Happy Planet
- Company type: Private
- Founded: 1994; 32 years ago
- Founders: Randal Ius, Gregor Robertson
- Headquarters: Burnaby, British Columbia
- Areas served: Canada, United States
- Products: Lemonade, fruit juices, smoothies, soups, milk, butter
- Website: http://happyplanet.com/

= Happy Planet =

Canadian juice and smoothie company

Happy Planet is a private company in Burnaby, British Columbia, Canada, known for making organic juices and smoothies. The company was started in 1994 by Randal Ius and Gregor Robertson. They originally started out with one farm producing carrot juice. At first, the company supplied primarily natural food stores and small restaurants and cafes. Now their products can be found Canada-wide as well as in parts of the Pacific Northwest United States. At present, the company ships several thousand bottles of juice per week.

==Products==
The company draws a large percentage of its raw products from local farms. Happy Planet produces three products lines: juices, cooler (a mix of juice and tea), and smoothies. Most of the company's products are certified organic by the Certified Organic Associations of British Columbia and certified Kosher by BC Kosher.
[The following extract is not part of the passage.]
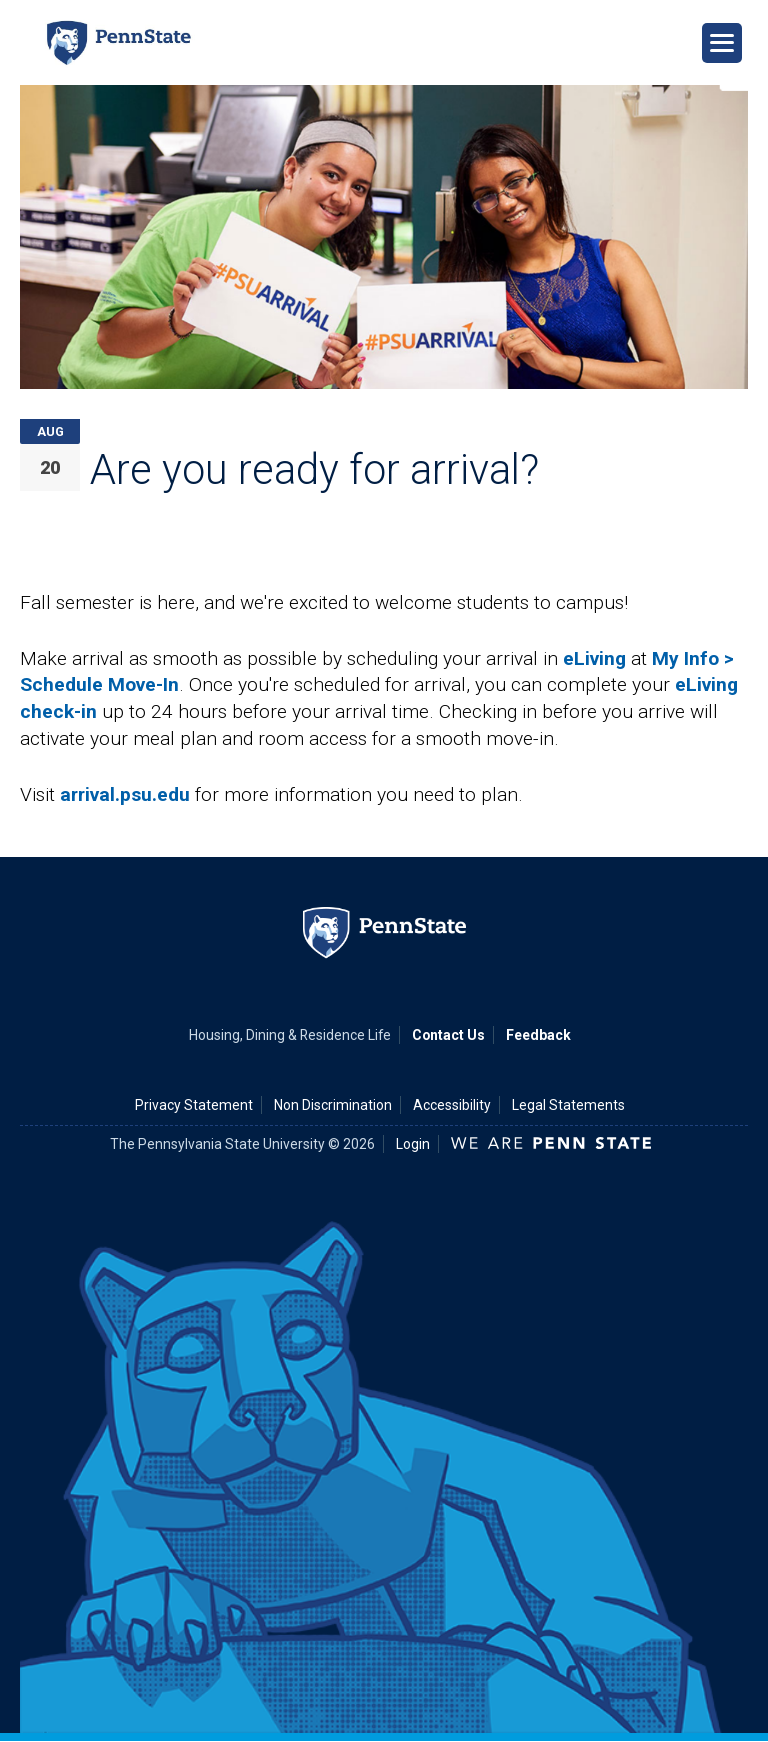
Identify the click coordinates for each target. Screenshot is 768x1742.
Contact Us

In May 2008, they also began a line of prepackaged organic soups. In early 2017, the company began selling organic cow's milk and butter under the banner name Happy Planet Creamery.

==Gregor Robertson==
In 2005, Gregor Robertson left the company to run for the NDP in the riding of Vancouver-Fairview in the May 19 election. He subsequently became Mayor of Vancouver in 2008.